Dans la collection d’un peintre à ses heures
Michel Georges-Michel est le nom de plume de Michel Georges Dreyfus (1883-1985), auteur, journaliste et peintre à ses heures (le Musée d’art moderne de Paris conserve certains de ses tableaux). Fondateur du prix de Rome pour les poètes, ce chroniqueur de l’école de Paris est proche des artistes de l’entre-deux-guerres. En 1929, il dédie aux « Montparnos », ainsi qu’il baptise les créateurs de Montparnasse, un livre du même nom, dont l’un des protagonistes n’est autre que… Modigliani. Parmi les œuvres volées par les Allemands à son domicile, rue Clément-Marot dans le 8e, se trouvent son portrait par Picasso ainsi que par Matisse, mais aussi un grand Chirico, un Dufy, deux Kees Van Dongen… Mais curieusement, dans la liste « approximative », selon ses propres termes, qu’il adresse en 1945 aux autorités de la Commission de récupération artistique, Michel Georges-Michel, de retour des États-Unis, ne réclame pas Tête de femme. Comment se fait-il, dans ce cas, que le tableau soit aujourd’hui restitué à ses ayants droit ? « Il est très courant que les victimes ne fournissent pas une liste intégrale des biens qui leur ont été volés, surtout quand tout ou l’essentiel de leur appartement a été vidé, ce qui est le cas ici, affirme David Zivie, responsable de la Mission de recherche et de restitution des biens culturels spoliés entre 1933 et 1945 au ministère de la Culture. D’autre part, le tableau est inventorié et photographié par le service allemand de spoliation ERR
Sur la base de données ERR Project, créée et dirigée par l’historien américain Marc Masurovsky, ce tableau attribué à Modigliani est indiqué comme relevant de la collection de Michel Georges-Michel, mais sa légende mentionne aussi le nom d’une certaine Madame Castel, assorti d’un point d’interrogation. On peut supposer qu’il s’agit de Jeanne Castel (1888-1969), galeriste à Paris dès les années 1930. Celle-ci arrive de l’Aveyron avec Juliette Lacaze, qui va épouser Paul Guillaume, marchand d’art parisien incontournable auprès duquel Jeanne Castel officie d’abord comme secrétaire. On sait, d’après la correspondance de Michel Georges-Michel, que des liens étroits unissent ce dernier à Paul Guillaume, à son épouse (qui prendra par la suite le prénom de Domenica), et donc également à Jeanne Castel. « Cette question a bien sûr été étudiée, assure cependant David Zivie. Aujourd’hui, et depuis quelque temps, la fiche ERR Project ne fait plus apparaître le nom de Mme Castel. »

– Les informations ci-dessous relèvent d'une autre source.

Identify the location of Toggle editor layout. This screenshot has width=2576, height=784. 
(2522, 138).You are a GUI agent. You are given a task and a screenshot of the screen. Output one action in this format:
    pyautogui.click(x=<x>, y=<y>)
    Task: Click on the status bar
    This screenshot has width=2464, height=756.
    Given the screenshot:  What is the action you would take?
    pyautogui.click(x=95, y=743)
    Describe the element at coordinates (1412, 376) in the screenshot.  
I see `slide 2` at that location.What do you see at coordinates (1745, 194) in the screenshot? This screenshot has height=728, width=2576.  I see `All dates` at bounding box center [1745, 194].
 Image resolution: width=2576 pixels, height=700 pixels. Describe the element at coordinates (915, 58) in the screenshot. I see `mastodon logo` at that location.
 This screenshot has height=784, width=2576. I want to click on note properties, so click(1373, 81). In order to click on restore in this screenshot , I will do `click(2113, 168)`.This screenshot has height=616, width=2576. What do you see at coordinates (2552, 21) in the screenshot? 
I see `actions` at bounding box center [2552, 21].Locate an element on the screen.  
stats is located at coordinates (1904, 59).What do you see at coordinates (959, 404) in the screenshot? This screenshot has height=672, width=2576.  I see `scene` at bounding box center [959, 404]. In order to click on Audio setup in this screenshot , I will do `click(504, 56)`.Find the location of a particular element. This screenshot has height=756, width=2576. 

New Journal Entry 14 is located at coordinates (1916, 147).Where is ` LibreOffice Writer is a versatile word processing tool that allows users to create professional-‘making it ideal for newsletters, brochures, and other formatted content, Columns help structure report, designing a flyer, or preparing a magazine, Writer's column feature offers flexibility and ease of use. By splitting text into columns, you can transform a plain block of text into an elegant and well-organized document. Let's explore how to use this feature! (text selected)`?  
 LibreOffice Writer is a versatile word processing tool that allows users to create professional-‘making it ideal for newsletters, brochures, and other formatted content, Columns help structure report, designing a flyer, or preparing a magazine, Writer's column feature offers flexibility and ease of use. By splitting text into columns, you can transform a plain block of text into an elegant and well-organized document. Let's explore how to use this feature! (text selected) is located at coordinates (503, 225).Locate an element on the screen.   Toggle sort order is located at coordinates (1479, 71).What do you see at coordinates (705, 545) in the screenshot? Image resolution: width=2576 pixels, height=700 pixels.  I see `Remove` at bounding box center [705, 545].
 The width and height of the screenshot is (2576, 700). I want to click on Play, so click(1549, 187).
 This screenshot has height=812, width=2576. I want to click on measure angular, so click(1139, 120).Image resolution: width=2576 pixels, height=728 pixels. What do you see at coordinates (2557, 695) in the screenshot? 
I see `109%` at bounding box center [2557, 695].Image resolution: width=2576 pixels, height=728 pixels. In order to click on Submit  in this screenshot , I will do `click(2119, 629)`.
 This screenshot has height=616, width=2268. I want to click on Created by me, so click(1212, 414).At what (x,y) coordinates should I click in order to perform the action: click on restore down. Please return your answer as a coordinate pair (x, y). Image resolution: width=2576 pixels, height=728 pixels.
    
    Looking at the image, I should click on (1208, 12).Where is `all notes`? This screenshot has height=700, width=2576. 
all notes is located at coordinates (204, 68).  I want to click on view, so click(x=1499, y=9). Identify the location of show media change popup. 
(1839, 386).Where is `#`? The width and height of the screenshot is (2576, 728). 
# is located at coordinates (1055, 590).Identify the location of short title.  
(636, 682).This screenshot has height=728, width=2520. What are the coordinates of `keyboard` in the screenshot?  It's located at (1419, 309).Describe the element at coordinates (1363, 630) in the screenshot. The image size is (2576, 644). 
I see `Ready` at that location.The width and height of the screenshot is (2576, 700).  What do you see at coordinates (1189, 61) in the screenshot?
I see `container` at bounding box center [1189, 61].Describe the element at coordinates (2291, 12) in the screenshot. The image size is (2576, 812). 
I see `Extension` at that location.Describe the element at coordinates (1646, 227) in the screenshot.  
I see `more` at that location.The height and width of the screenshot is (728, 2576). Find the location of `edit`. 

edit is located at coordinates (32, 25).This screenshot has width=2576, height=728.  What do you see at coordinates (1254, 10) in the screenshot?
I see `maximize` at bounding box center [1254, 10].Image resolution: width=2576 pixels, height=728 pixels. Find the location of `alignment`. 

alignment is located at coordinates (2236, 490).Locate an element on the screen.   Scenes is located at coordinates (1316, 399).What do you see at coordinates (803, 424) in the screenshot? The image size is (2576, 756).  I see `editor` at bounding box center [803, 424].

Une attribution peu claire
Admettons que le tableau ait appartenu à Michel Georges-Michel. Se pourrait-il que ce portrait féminin typique du style de Modigliani soit un exercice d’admiration « à la manière de » ? Le Musée Sprengel, pour sa part, ne tranche pas. « L’attribution de l’œuvre n’est pas claire, admet toutefois Reinhard Spieler, le directeur du musée. Elle a été acquise par la Ville de Hanovre en 1949 comme étant de Modigliani. Cependant, nous n’avons aucune connaissance de sa provenance. Elle n’est pas incluse dans le premier catalogue raisonné publié en 1929. Et elle n’était pas non plus incluse dans la deuxième édition du catalogue raisonné, en 1956. Cela peut étonner et soulever de sérieuses questions, car l’œuvre a été mise en avant comme un Modigliani à la Documenta de Cassel de 1955. Les auteurs du catalogue raisonné auraient dû la remarquer, ils ne l’ont pourtant pas incluse. Dans les années 1960, des restaurateurs italiens ont remis en question l’attribution de Modigliani pour cette œuvre et l’ont qualifiée de faux. Au Musée Sprengel, on a toujours cru que l’œuvre n’était pas authentique et elle n’a été montrée qu’une seule fois dans une exposition intitulée “Fake News”, parmi des œuvres non authentiques de notre collection. D’autre part, nous devons admettre qu’il n’y a aucune preuve d’un faux ; l’argumentation était basée “seulement” sur l’analyse de style. »
Pour l’heure, cette Tête de femme devrait être exposée quelque temps au Musée Sprengel face à une installation de Raphaël Denis. En attendant de revenir en France pour y vivre de nouvelles aventures, dont les enjeux financiers ne sont pas minces.